La bibliothèque libre.
Calmann-Lévy (p. 183-194).


XVI


Après un automne pluvieux et un rude hiver, le printemps était venu, maussade, avec des giboulées et des gelées matinales. Un dimanche d’avril, Jannic, au lieu d’aller entendre dévotement la messe à son habitude, se rendit à la cahute de Gondet, le « médecin des fièvres ». Ce n’est point qu’il fût malade de corps, mais il était amoureux, et venait demander au vieillard, expert en sortilèges, un philtre capable de lui concilier celle qu’il aimait. Sur le seuil, le jeune pâtre, qui avait essuyé un grain, secoua ses épaules et fit tomber à terre quelques grêlons attachés à l’étoffe poilue de son « sans-culotte », autrement sa veste.

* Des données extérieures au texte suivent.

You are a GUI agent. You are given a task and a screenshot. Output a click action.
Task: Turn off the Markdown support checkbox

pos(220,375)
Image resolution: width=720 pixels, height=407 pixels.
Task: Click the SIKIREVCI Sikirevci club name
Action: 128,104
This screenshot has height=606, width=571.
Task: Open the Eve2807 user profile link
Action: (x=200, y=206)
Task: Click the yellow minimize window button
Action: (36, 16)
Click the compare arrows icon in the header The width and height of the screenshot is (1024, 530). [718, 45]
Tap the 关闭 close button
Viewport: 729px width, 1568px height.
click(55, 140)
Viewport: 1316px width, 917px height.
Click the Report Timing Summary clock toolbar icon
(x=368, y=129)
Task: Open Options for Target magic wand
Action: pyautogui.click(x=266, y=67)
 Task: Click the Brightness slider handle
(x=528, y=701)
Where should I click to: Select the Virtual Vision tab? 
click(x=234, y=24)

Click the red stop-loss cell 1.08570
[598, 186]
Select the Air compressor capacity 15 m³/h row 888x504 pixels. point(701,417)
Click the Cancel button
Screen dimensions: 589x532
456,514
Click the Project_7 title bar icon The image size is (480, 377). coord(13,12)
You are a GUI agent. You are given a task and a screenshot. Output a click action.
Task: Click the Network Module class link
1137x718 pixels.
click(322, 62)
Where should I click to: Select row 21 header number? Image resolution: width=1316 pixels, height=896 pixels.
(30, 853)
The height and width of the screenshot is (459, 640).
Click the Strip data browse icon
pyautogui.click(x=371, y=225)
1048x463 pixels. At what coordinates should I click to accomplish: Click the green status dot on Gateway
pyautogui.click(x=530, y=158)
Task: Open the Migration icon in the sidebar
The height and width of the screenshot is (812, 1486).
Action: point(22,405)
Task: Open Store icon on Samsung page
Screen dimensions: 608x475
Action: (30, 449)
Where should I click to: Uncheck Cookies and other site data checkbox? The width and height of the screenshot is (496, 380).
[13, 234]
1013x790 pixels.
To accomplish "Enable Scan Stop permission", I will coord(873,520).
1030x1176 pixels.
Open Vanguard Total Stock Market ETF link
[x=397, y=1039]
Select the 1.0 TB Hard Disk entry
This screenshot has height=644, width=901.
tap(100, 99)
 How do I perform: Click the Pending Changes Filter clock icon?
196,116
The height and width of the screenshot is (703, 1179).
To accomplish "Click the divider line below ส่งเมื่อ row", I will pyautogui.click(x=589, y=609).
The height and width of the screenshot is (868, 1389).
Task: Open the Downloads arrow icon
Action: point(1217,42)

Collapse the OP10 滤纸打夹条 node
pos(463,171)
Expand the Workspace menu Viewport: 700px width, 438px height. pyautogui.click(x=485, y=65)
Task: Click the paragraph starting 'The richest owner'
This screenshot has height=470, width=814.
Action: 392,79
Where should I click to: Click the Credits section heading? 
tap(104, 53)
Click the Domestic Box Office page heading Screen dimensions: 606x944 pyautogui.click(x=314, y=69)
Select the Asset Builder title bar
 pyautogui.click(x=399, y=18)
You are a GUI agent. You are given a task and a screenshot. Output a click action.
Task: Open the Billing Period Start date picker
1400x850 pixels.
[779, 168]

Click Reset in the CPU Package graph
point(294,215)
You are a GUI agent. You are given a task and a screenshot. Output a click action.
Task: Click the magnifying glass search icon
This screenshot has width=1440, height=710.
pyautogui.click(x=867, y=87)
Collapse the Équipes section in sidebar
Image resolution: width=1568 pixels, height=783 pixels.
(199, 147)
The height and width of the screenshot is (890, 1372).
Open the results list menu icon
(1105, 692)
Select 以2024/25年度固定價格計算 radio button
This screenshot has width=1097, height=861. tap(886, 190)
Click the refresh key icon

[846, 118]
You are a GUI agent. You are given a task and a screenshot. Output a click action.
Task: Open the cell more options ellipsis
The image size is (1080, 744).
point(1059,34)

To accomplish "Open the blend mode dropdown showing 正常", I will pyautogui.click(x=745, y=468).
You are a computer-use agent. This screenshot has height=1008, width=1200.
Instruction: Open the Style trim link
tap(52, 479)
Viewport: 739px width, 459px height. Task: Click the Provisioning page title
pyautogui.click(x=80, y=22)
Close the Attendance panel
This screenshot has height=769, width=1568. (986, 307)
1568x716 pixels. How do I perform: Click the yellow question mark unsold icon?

— Salut à vous, Gondet ! fit-il.

— Bonjour à toi, petit !

Le médecin des fièvres était assis sur un tronc d’arbre, dans un coin de l’âtre, où fumaient des branchettes de fagots.

— Sieds-toi, dit-il à Janmic en lui montrant une « cosse » pareille dans l’autre coin.

Le garçon ne fit pas de manière pour s’asseoir, mais, poliment, attendit une interrogation de Gondet.

— Hé ! donc, reprit celui-ci, tu as quelque chose qui t’enrage, je le vois bien !

— Oui… J’aime une drôle, la Sylvia, qui ne me peut souffrir, et je voudrais un charme pour me faire aimer…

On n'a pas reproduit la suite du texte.